▶ _To be done_
Reproduce each of the following records word for word.

## Begin

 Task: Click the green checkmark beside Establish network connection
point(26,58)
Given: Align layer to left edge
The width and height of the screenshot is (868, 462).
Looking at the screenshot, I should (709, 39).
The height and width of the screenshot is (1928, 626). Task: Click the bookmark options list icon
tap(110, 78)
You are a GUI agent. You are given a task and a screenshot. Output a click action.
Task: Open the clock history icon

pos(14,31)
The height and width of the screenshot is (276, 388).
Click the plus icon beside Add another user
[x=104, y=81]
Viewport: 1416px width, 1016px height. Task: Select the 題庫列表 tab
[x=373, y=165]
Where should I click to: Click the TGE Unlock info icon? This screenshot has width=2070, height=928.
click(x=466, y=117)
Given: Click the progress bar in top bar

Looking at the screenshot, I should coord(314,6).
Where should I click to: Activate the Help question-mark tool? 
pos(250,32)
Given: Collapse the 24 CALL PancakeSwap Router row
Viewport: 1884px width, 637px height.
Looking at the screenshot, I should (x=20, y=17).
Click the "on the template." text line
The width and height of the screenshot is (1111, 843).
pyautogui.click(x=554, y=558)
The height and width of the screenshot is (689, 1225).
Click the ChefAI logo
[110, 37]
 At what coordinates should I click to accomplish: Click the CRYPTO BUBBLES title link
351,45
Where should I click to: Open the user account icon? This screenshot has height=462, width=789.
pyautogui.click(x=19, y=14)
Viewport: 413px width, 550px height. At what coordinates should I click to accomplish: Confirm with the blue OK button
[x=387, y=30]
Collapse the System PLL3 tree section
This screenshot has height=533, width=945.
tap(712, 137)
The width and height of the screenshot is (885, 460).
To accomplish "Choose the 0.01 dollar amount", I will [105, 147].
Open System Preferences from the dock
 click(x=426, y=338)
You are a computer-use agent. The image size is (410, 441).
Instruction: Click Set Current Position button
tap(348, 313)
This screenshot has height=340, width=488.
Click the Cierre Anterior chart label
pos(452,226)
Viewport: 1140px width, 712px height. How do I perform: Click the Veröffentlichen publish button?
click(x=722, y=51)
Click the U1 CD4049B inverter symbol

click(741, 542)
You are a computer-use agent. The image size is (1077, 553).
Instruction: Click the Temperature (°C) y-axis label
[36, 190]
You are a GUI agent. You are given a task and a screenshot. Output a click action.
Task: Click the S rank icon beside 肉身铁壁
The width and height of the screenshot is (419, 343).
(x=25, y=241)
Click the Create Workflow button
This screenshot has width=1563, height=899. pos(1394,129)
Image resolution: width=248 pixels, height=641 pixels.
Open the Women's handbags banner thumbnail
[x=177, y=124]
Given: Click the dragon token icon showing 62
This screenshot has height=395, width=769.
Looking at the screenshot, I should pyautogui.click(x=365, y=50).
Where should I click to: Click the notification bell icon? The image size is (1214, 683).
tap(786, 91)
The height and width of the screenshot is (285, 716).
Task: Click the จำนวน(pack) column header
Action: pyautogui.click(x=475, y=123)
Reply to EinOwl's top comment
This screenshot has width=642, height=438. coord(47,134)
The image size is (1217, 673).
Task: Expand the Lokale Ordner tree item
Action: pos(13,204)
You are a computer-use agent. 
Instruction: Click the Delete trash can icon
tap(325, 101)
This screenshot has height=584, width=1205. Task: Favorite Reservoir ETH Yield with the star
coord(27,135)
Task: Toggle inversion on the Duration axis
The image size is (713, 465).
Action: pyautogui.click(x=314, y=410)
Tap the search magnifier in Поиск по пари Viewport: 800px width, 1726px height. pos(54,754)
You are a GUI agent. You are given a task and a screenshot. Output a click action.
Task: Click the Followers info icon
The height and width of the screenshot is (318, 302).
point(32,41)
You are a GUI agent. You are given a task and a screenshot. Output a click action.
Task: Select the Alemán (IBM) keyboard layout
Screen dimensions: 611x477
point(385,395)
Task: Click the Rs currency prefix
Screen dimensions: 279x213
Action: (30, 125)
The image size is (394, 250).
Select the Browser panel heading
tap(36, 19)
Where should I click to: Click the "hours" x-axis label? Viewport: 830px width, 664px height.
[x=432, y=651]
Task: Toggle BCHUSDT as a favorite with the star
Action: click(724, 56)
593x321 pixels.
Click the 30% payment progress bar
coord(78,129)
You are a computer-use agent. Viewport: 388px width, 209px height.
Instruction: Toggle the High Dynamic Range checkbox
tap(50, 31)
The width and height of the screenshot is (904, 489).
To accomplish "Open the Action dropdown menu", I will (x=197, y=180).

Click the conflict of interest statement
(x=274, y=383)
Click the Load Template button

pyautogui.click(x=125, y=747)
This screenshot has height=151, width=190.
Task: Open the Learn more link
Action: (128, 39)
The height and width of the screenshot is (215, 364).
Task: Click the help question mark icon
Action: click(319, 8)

## End

▶ _Exercise output_
 Task: Click the green checkmark beside Establish network connection
point(26,58)
Given: Align layer to left edge
The width and height of the screenshot is (868, 462).
Looking at the screenshot, I should (709, 39).
The height and width of the screenshot is (1928, 626). Task: Click the bookmark options list icon
tap(110, 78)
You are a GUI agent. You are given a task and a screenshot. Output a click action.
Task: Open the clock history icon

pos(14,31)
The height and width of the screenshot is (276, 388).
Click the plus icon beside Add another user
[x=104, y=81]
Viewport: 1416px width, 1016px height. Task: Select the 題庫列表 tab
[x=373, y=165]
Where should I click to: Click the TGE Unlock info icon? This screenshot has width=2070, height=928.
click(x=466, y=117)
Given: Click the progress bar in top bar

Looking at the screenshot, I should coord(314,6).
Where should I click to: Activate the Help question-mark tool? 
pos(250,32)
Given: Collapse the 24 CALL PancakeSwap Router row
Viewport: 1884px width, 637px height.
Looking at the screenshot, I should (x=20, y=17).
Click the "on the template." text line
The width and height of the screenshot is (1111, 843).
pyautogui.click(x=554, y=558)
The height and width of the screenshot is (689, 1225).
Click the ChefAI logo
[110, 37]
 At what coordinates should I click to accomplish: Click the CRYPTO BUBBLES title link
351,45
Where should I click to: Open the user account icon? This screenshot has height=462, width=789.
pyautogui.click(x=19, y=14)
Viewport: 413px width, 550px height. At what coordinates should I click to accomplish: Confirm with the blue OK button
[x=387, y=30]
Collapse the System PLL3 tree section
This screenshot has height=533, width=945.
tap(712, 137)
The width and height of the screenshot is (885, 460).
To accomplish "Choose the 0.01 dollar amount", I will [105, 147].
Open System Preferences from the dock
 click(x=426, y=338)
You are a computer-use agent. The image size is (410, 441).
Instruction: Click Set Current Position button
tap(348, 313)
This screenshot has height=340, width=488.
Click the Cierre Anterior chart label
pos(452,226)
Viewport: 1140px width, 712px height. How do I perform: Click the Veröffentlichen publish button?
click(x=722, y=51)
Click the U1 CD4049B inverter symbol

click(741, 542)
You are a computer-use agent. The image size is (1077, 553).
Instruction: Click the Temperature (°C) y-axis label
[36, 190]
You are a GUI agent. You are given a task and a screenshot. Output a click action.
Task: Click the S rank icon beside 肉身铁壁
The width and height of the screenshot is (419, 343).
(x=25, y=241)
Click the Create Workflow button
This screenshot has width=1563, height=899. pos(1394,129)
Image resolution: width=248 pixels, height=641 pixels.
Open the Women's handbags banner thumbnail
[x=177, y=124]
Given: Click the dragon token icon showing 62
This screenshot has height=395, width=769.
Looking at the screenshot, I should pyautogui.click(x=365, y=50).
Where should I click to: Click the notification bell icon? The image size is (1214, 683).
tap(786, 91)
The height and width of the screenshot is (285, 716).
Task: Click the จำนวน(pack) column header
Action: pyautogui.click(x=475, y=123)
Reply to EinOwl's top comment
This screenshot has width=642, height=438. coord(47,134)
The image size is (1217, 673).
Task: Expand the Lokale Ordner tree item
Action: pos(13,204)
You are a computer-use agent. 
Instruction: Click the Delete trash can icon
tap(325, 101)
This screenshot has height=584, width=1205. Task: Favorite Reservoir ETH Yield with the star
coord(27,135)
Task: Toggle inversion on the Duration axis
The image size is (713, 465).
Action: pyautogui.click(x=314, y=410)
Tap the search magnifier in Поиск по пари Viewport: 800px width, 1726px height. pos(54,754)
You are a GUI agent. You are given a task and a screenshot. Output a click action.
Task: Click the Followers info icon
The height and width of the screenshot is (318, 302).
point(32,41)
You are a GUI agent. You are given a task and a screenshot. Output a click action.
Task: Select the Alemán (IBM) keyboard layout
Screen dimensions: 611x477
point(385,395)
Task: Click the Rs currency prefix
Screen dimensions: 279x213
Action: (30, 125)
The image size is (394, 250).
Select the Browser panel heading
tap(36, 19)
Where should I click to: Click the "hours" x-axis label? Viewport: 830px width, 664px height.
[x=432, y=651]
Task: Toggle BCHUSDT as a favorite with the star
Action: click(724, 56)
593x321 pixels.
Click the 30% payment progress bar
coord(78,129)
You are a computer-use agent. Viewport: 388px width, 209px height.
Instruction: Toggle the High Dynamic Range checkbox
tap(50, 31)
The width and height of the screenshot is (904, 489).
To accomplish "Open the Action dropdown menu", I will (x=197, y=180).

Click the conflict of interest statement
(x=274, y=383)
Click the Load Template button

pyautogui.click(x=125, y=747)
This screenshot has height=151, width=190.
Task: Open the Learn more link
Action: (128, 39)
The height and width of the screenshot is (215, 364).
Task: Click the help question mark icon
Action: click(319, 8)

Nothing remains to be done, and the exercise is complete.